Pulmonalklappeninsuffizienz

Eine Pulmonalklappeninsuffizienz ist ein ungenügender Verschluss der Pulmonalklappe, welche die rechte Kammer mit dem Lungenkreislauf verbindet. Durch die Pulmonalklappeninsuffizienz strömt während der Diastole Blut aus der Lungenschlagader (Truncus pulmonalis) in die rechte Herzkammer zurück. Dieses wird auch als Rückstromvolumen, Regurgitationsvolumen, Pendelvolumen oder Rückfluss bezeichnet. Die Kurzform Pulmonalinsuffizienz sollte vermieden werden, um sie nicht mit der Lungeninsuffizienz zu verwechseln.
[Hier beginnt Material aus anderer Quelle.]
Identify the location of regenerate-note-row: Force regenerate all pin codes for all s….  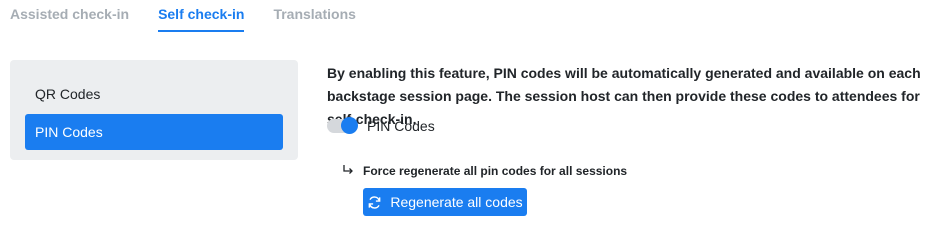
(484, 171).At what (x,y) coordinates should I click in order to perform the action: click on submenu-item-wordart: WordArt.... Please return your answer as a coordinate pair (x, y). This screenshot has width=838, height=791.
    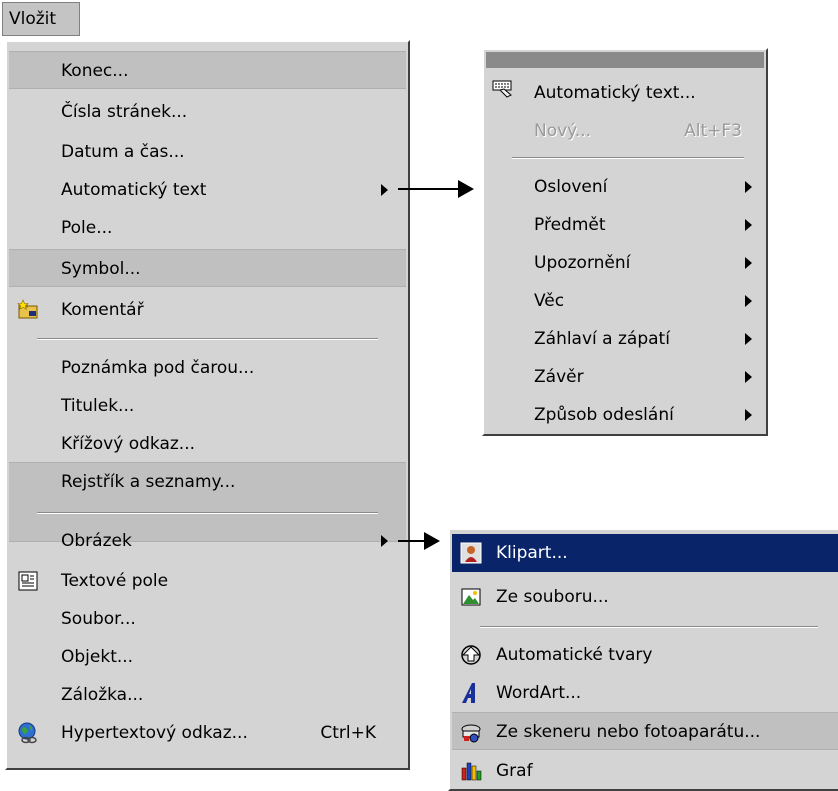
    Looking at the image, I should click on (645, 693).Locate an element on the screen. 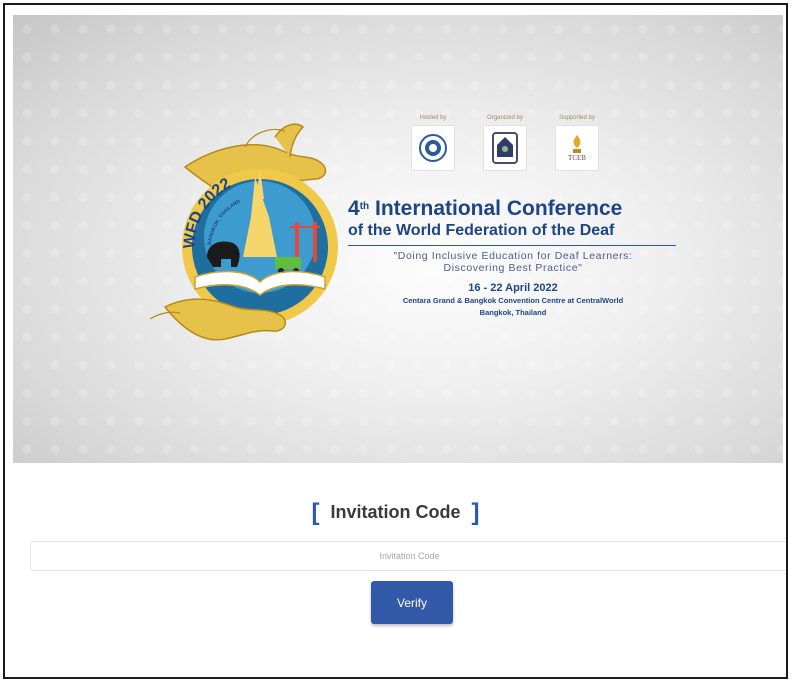 This screenshot has height=684, width=793. sponsor-label: Supported by is located at coordinates (577, 118).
Eine geringgradige Pulmonalklappeninsuffizienz ohne klinische Anzeichen einer Herzerkrankung ist häufig und nicht als krankhafter Befund zu werten. Sie wird hier daher auch als „physiologische“ Pulmonalklappeninsuffizienz bezeichnet.
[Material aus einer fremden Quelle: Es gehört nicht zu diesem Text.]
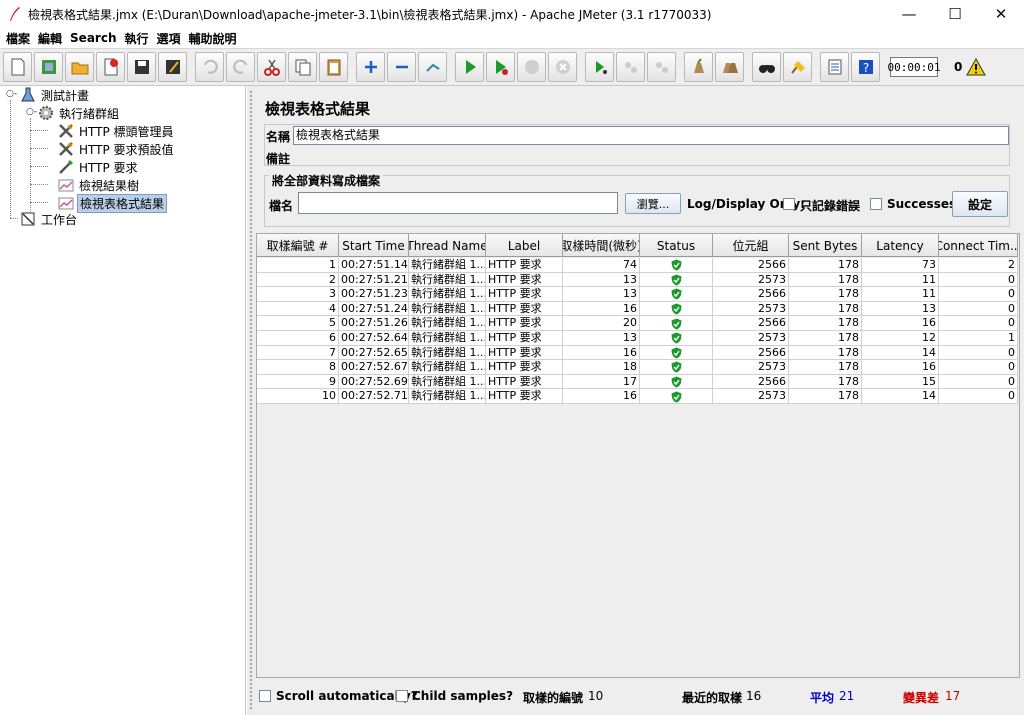 This screenshot has width=1024, height=715. What do you see at coordinates (978, 338) in the screenshot?
I see `cell-connect-time: 1` at bounding box center [978, 338].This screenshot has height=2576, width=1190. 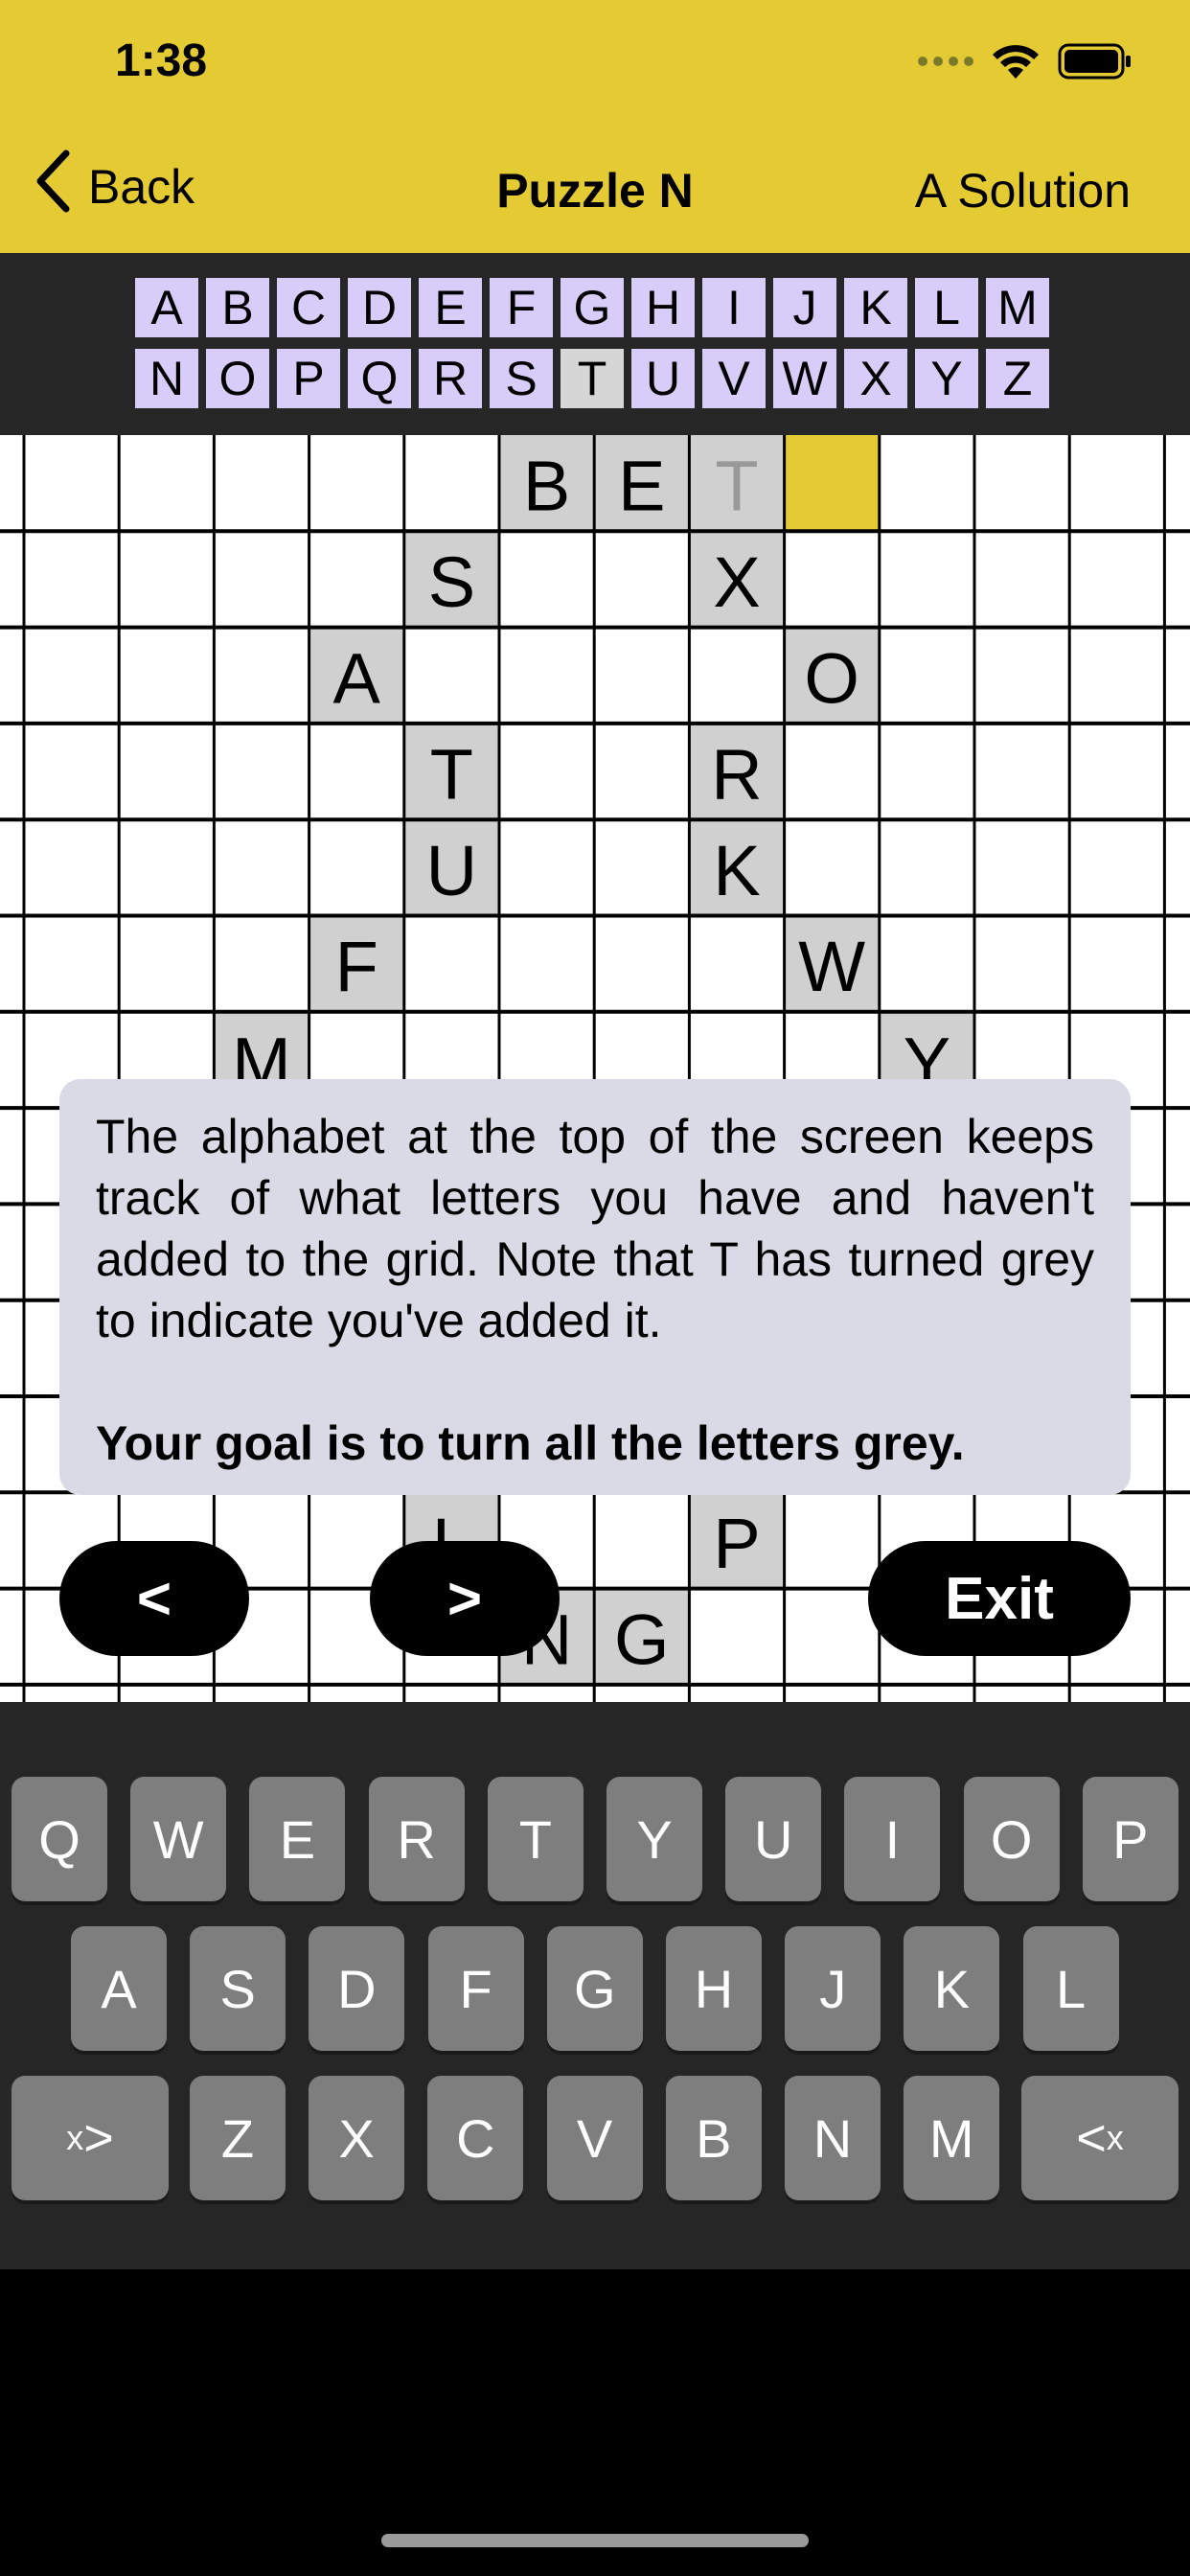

Eine höhergradige Pulmonalklappeninsuffizienz ist oftmals Folge einer Endokarditis. Beim Bluthochdruck im Lungenkreislauf, also einer pulmonale Hypertonie, kann es durch Überdehnung des Pulmonalklappenrings zur relativen Klappeninsuffizienz kommen. Der Rückstrom des Blutes führt dann zu einer erheblich gesteigerten Volumenbelastung der rechten Herzkammer.

Die Geschwindigkeit des zurückfließenden Blutes ist abhängig vom Druckunterschied zwischen Lungenschlagader und rechter Herzkammer. Sie wird echokardiographisch gemessen und kann anhand der Bernoulli-Gleichung zur Abschätzung des Drucks in der Lungenschlagader verwandt werden.

Im Gegensatz zur Pulmonalklappenstenose ist die Pulmonalklappeninsuffizienz ein nur selten auftretender Herzfehler.